Il est né à Salzbourg le 27 janvier 1756. Son père, Léopold Mozart, était violoniste et il était attaché au service du Prince-archevêque de Salzbourg, comme compositeur et maître de concert. Salzbourg était alors une ville aimable et souriante, et il semble que tout le monde y était alors épris de musique. On en faisait partout, et le petit Mozart fut ainsi entouré de musique dès sa naissance. Henri de Curzon dit que le petit Mozart avait «une grosse tête sur un corps frêle, avec, d'ailleurs, une exubérance rassurante et un regard si beau, si franc, tant de grâce naturelle, des manières si confiantes, qu'il enchantait tout le monde ».

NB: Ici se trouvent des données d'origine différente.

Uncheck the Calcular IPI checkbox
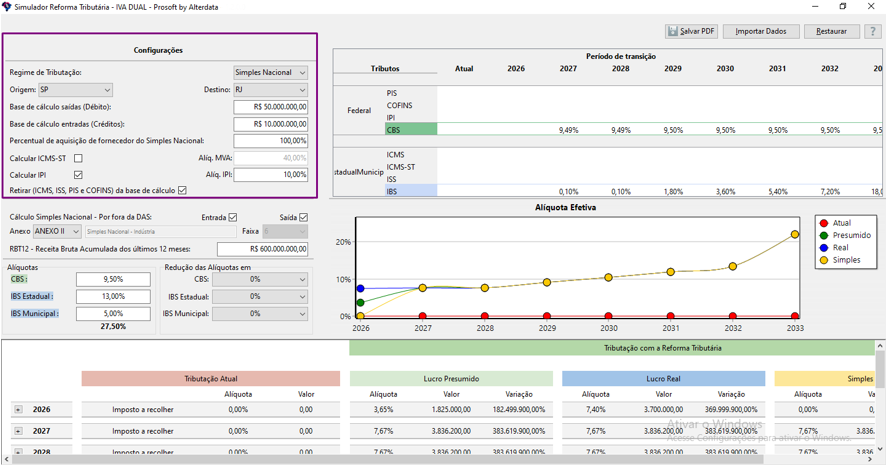 [x=78, y=175]
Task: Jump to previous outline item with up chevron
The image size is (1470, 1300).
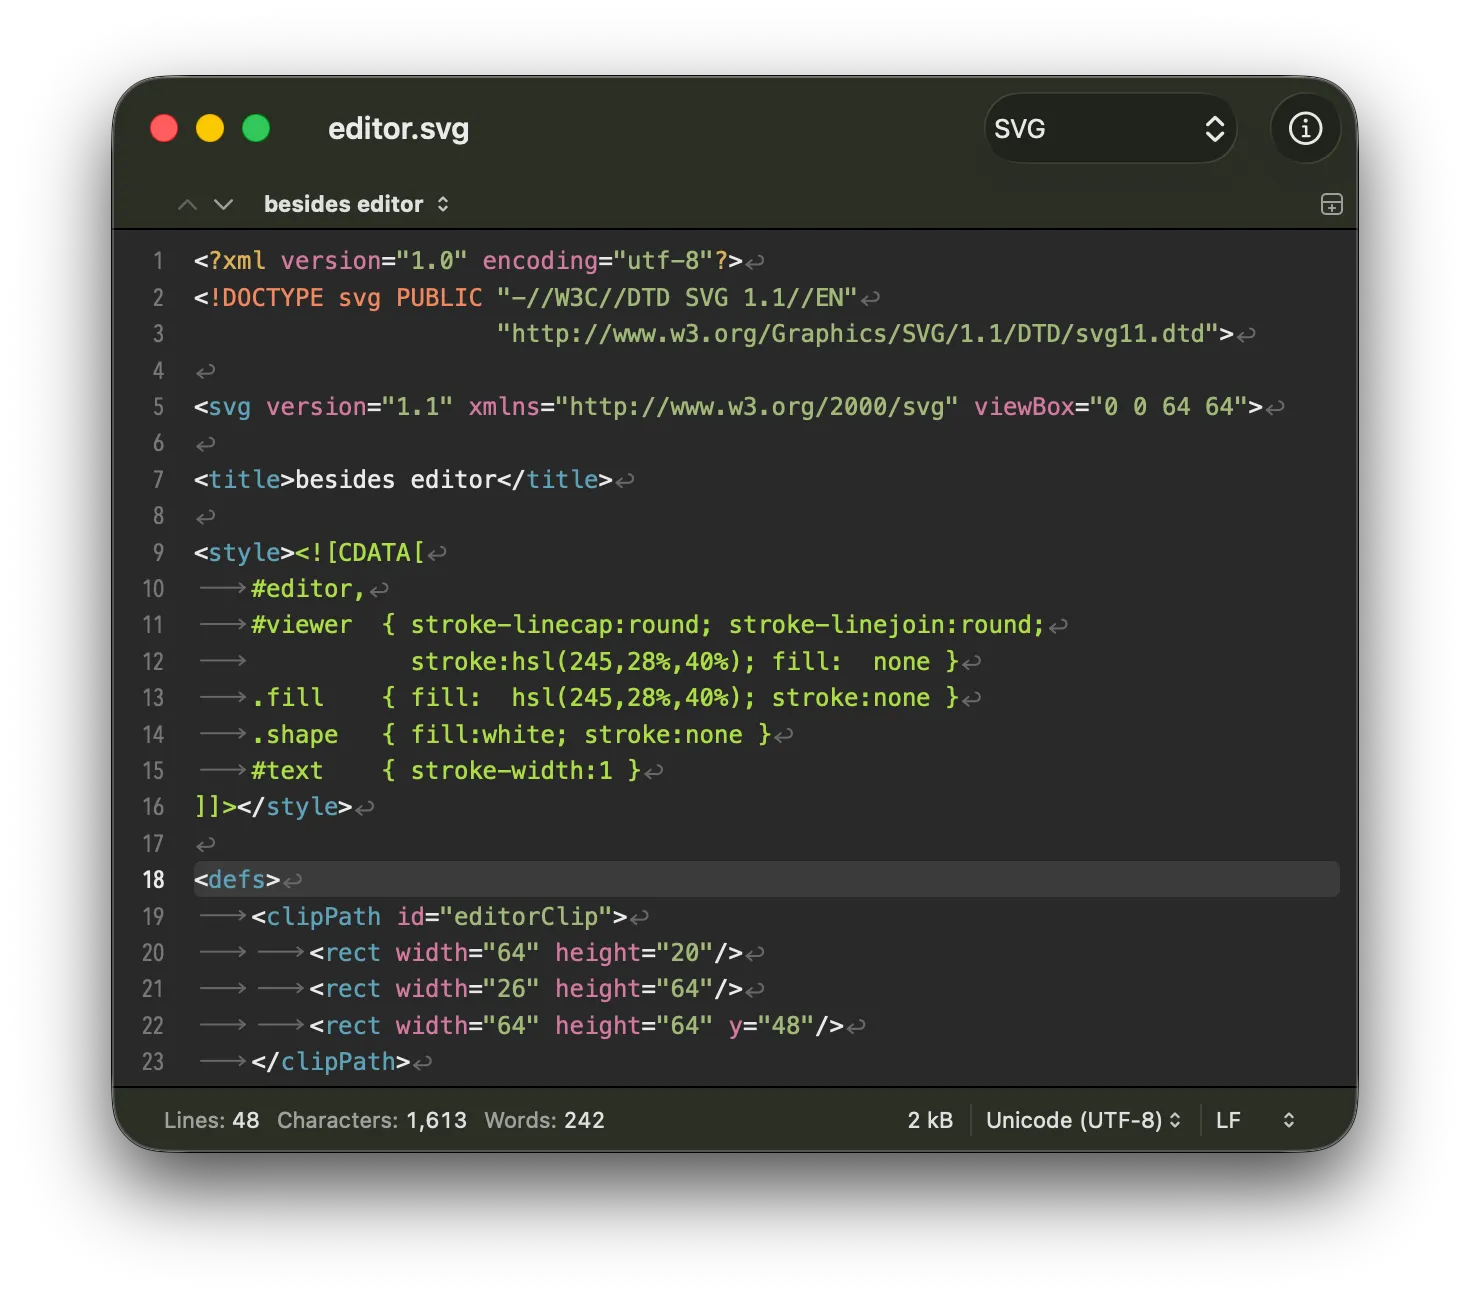Action: 187,205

Dès l'âge de trois ans, il est attiré par le clavecin, dont joue sa petite sœur. À quatre ans, il en joue lui-même, et il commence à composer des petits menuets qui prennent place dans l'album d'études de sa petite soeur. Il joue un peu partout: chez le Prince-archevêque, chez l'Électeur de Munich, enfin à la cour de l'Empereur, à Vienne, où il séduit, où il embrasse l'Impératrice et bavarde joyeusement avec ceux qui l'entourent et le cajolent. Il est gai, il est joyeux, et tout lui profite. Enfin, l'enfant prodige parcourt l'Europe. On le voit toujours en culotte de soie et en jabot de dentelle, soit au clavecin ou un violon entre les mains, et devant cette image on oublie que cet enfant a fait une oeuvre d'homme, une oeuvre dont l'humanité est justement débordante et impressionnante. Sans doute, il y a les joies et les gâteries de son enfance, mais il y a les ombres et les misères de sa vie d'adolescent, la dureté de sa vie d'homme et la tristesse de sa mort. Le « soleil de sa musique » , le charme, le sourire et tout à la fois la malice de son art empêchent qu'on l'aborde à la manière d'un être humain, et l'image qui nous reste de Mozart en est une de fiction légendaire. L'adoration mystique et désintéressée l'emporte sur la vérité historique, et on veut qu'il n'y ait aucune mesure entre ce dieu et le commun des mortels.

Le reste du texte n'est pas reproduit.